The p-value is calculated using a $χ_{Δ d f}^{2}$ distribution, where $Δ d f$ is the number of parameters being tested (the difference in number of parameters between the full and reduced model).⁴

Example: Include `education`?

Should we include education in the model?

Reduced model: age, totChol, currentSmoker
Full model: age, totChol, currentSmoker , education

. . .

$\begin{aligned} H_{0} : β_{e d 2} = β_{e d 3} = β_{e d 4} = 0 \\ H_{a} : β_{j} \neq 0 for at least one j \end{aligned}$

Example: Include `education`?

reduced_model <- glm(high_risk ~ age + totChol + currentSmoker, 
              data = heart_disease, family = "binomial")

full_model <- glm(high_risk ~ age + totChol + currentSmoker + education, 
              data = heart_disease, family = "binomial")

. . .

Calculate deviances

(deviance_reduced <- -2 * glance(reduced_model)$logLik)

[1] 3224.812

(deviance_full <- -2 * glance(full_model)$logLik)

[1] 3217.6

. . .

Calculate test statistic

(G <- deviance_reduced - deviance_full)

[1] 7.212113

Example: Include `education`?

Calculate p-value

pchisq(G, df = 3, lower.tail = FALSE)

[1] 0.06543567

. . .

What is your conclusion? Would you include education in the model that already has age, totChol, currentSmoker?
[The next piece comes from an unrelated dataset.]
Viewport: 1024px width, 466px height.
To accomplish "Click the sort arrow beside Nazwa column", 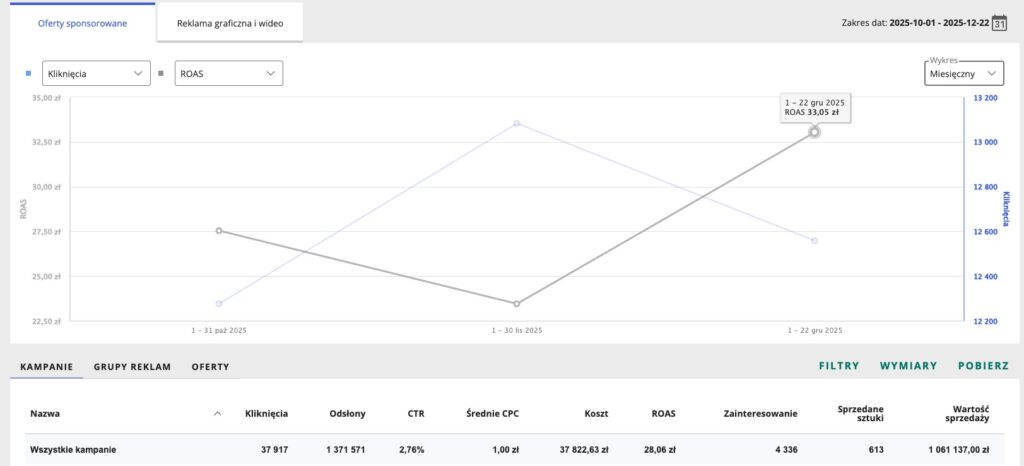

Drop-in-deviance test in R

Conduct the drop-in-deviance test using the anova() function in R with option test = "Chisq"

anova(reduced_model, full_model, test = "Chisq") |> 
  tidy() |> 
  kable(digits = 3)

term	df.residual	residual.deviance	df	deviance	p.value
high_risk ~ age + totChol + currentSmoker	4082	3224.812	NA	NA	NA
high_risk ~ age + totChol + currentSmoker + education	4079	3217.600	3	7.212	0.065

Add interactions with `currentSmoker`?

term	df.residual	residual.deviance	df	deviance	p.value
high_risk ~ age + totChol + currentSmoker	4082	3224.812	NA	NA	NA
high_risk ~ age + totChol + currentSmoker + currentSmoker * age + currentSmoker * totChol	4080	3222.377	2	2.435	0.296

Test for a single coefficient

Distribution of $\hat{β}$

When $n$ is large, $\hat{β}$ , the estimated coefficients of the logistic regression model, is approximately normal.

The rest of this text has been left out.